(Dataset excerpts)

━━━━━━━━

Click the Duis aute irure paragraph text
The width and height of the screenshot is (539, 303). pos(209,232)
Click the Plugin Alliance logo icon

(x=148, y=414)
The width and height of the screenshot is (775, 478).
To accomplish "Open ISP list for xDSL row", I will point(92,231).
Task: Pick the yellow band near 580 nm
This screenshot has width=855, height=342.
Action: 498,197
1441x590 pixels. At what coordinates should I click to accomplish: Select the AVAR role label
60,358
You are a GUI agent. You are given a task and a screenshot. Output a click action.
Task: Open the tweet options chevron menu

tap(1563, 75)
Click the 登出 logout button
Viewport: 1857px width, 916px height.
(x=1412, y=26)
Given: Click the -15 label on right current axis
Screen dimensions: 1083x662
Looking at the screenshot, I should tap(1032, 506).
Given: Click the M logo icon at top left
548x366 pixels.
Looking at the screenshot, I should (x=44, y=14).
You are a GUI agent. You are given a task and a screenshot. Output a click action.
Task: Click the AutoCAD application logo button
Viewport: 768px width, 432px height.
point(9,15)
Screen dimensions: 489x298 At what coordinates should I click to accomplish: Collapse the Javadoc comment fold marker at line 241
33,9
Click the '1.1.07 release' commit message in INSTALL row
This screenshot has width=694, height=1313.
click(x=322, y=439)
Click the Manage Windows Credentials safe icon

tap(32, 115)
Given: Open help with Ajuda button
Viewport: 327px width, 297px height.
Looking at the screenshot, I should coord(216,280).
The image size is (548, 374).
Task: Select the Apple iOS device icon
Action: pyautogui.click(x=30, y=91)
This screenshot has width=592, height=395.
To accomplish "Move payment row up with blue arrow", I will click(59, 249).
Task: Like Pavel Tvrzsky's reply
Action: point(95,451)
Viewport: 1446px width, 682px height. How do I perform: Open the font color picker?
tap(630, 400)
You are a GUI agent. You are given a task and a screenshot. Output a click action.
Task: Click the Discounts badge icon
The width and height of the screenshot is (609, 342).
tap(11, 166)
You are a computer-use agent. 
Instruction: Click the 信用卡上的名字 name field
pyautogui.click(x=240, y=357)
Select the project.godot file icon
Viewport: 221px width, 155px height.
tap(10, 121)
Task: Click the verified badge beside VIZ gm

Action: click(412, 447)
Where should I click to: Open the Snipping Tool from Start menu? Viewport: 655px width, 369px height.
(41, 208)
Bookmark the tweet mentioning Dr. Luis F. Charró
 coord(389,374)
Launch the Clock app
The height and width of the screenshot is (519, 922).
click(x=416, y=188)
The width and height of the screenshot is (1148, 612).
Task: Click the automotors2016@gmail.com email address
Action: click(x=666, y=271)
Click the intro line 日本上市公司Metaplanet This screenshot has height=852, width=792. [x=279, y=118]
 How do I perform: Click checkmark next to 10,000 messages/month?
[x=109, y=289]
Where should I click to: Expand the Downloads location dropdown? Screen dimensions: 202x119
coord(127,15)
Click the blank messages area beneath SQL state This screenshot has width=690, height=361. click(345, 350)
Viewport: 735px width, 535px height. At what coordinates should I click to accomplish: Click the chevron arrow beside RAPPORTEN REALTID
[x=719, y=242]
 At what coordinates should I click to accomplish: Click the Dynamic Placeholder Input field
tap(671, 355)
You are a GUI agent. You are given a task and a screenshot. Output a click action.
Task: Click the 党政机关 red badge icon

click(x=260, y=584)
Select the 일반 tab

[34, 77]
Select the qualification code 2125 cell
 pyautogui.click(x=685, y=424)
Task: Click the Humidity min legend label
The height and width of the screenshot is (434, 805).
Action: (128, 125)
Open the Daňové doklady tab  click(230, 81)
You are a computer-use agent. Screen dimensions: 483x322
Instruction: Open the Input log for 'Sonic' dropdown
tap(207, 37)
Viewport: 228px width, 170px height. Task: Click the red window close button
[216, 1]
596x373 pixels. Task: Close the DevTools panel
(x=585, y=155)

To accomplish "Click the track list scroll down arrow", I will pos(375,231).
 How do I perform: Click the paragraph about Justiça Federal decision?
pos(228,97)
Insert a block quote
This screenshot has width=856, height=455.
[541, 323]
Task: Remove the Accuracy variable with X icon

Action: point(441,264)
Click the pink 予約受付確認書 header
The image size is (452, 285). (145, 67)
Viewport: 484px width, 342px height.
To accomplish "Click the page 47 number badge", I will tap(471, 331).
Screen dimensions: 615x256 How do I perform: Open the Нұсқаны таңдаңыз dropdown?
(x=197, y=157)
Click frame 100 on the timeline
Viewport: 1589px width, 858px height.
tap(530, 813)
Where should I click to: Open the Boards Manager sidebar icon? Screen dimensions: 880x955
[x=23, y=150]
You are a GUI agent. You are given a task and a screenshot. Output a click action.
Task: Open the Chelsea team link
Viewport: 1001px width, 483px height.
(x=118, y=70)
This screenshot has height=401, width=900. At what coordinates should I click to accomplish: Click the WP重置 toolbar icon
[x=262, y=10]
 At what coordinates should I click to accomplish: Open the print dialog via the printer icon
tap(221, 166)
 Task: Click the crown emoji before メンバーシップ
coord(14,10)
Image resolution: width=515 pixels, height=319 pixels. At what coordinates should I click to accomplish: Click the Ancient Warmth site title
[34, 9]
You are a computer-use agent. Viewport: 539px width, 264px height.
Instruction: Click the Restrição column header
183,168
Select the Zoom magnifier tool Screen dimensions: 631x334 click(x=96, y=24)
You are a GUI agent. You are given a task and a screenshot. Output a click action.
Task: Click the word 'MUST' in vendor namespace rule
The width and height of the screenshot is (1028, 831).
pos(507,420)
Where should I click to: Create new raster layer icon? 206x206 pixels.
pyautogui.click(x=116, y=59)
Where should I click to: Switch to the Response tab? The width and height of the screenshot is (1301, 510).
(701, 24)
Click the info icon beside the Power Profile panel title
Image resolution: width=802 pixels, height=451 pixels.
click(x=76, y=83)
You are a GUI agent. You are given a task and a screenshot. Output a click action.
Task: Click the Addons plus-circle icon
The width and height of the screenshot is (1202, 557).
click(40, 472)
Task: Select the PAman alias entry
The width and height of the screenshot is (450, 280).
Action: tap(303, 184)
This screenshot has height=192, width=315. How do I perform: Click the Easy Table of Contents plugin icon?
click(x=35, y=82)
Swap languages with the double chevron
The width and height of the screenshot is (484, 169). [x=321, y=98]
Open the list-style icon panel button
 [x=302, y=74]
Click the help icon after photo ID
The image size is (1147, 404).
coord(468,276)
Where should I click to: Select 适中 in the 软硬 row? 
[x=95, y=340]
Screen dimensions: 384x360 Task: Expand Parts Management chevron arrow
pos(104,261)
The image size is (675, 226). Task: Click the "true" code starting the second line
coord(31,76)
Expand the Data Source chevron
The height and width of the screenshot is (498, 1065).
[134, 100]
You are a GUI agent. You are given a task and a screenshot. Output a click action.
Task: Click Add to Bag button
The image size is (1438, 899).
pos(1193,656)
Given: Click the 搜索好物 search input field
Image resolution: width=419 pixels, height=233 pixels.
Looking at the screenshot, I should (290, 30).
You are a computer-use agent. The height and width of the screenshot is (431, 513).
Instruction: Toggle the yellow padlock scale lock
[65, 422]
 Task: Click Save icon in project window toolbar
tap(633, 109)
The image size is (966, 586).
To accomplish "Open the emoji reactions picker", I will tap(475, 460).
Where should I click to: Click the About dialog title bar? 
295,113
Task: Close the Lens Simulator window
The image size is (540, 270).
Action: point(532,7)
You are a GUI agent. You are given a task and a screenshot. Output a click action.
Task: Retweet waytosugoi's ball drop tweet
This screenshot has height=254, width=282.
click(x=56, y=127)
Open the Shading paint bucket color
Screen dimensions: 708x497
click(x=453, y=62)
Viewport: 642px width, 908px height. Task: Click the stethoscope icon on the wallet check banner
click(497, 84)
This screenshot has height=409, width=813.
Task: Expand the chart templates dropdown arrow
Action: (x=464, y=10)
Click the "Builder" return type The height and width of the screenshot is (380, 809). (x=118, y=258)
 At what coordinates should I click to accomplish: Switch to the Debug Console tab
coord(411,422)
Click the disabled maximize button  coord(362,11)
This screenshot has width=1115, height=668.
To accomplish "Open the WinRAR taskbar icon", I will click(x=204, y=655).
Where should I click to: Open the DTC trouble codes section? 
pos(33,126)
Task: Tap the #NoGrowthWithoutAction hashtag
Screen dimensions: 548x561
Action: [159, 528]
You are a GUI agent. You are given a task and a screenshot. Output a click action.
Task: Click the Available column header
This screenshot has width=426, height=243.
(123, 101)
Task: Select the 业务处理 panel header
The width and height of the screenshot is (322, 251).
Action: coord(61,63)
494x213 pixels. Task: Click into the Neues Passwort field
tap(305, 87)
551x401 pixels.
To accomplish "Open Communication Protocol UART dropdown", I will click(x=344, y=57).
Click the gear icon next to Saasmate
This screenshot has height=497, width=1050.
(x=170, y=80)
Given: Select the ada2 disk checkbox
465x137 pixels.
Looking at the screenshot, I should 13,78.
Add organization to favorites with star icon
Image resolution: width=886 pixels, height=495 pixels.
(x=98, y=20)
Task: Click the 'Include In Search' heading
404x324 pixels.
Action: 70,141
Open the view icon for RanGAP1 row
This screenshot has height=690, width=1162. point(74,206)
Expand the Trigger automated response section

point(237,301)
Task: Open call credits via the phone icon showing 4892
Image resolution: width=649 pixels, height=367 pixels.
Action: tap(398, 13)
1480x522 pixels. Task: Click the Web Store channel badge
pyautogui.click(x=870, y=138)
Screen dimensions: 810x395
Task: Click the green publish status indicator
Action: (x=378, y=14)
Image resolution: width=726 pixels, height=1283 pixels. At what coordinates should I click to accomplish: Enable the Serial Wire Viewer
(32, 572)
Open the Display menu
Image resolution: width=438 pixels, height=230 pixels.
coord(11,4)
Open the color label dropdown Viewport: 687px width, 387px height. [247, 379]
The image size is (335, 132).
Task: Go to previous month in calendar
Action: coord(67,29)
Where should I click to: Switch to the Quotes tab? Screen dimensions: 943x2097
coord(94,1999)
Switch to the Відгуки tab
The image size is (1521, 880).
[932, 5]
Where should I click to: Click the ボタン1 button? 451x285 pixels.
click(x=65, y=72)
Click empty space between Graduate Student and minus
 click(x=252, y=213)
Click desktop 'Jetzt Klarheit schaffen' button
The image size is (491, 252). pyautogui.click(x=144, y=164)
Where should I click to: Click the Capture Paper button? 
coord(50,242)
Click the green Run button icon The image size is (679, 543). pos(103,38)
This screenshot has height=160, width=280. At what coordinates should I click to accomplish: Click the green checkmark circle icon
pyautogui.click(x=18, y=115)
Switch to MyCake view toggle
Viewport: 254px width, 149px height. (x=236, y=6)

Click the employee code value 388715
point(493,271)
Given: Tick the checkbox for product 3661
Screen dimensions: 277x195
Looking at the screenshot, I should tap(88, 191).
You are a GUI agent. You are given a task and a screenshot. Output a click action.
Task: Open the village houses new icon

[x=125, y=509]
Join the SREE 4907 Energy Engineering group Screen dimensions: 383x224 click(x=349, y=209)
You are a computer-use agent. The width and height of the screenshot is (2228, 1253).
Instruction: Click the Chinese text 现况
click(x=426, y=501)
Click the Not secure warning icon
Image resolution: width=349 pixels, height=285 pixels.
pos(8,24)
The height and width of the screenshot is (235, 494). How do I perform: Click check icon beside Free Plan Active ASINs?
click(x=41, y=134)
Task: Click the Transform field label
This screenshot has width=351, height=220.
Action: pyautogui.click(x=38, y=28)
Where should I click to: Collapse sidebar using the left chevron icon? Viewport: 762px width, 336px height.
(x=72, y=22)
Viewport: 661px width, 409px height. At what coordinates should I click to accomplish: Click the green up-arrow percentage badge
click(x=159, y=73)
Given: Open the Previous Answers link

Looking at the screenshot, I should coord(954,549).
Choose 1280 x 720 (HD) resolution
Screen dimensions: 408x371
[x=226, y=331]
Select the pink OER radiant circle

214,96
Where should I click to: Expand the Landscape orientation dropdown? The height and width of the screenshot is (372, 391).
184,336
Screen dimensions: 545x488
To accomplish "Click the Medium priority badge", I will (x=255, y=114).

━━━━━━━━

*YOUR ASSIGNMENT*
Output only the lines from the top of the entries through the one holding "Task: Pick the yellow band near 580 nm", copied exactly.

*ANSWER TO THE PROBLEM*
Click the Duis aute irure paragraph text
The width and height of the screenshot is (539, 303). pos(209,232)
Click the Plugin Alliance logo icon

(x=148, y=414)
The width and height of the screenshot is (775, 478).
To accomplish "Open ISP list for xDSL row", I will point(92,231).
Task: Pick the yellow band near 580 nm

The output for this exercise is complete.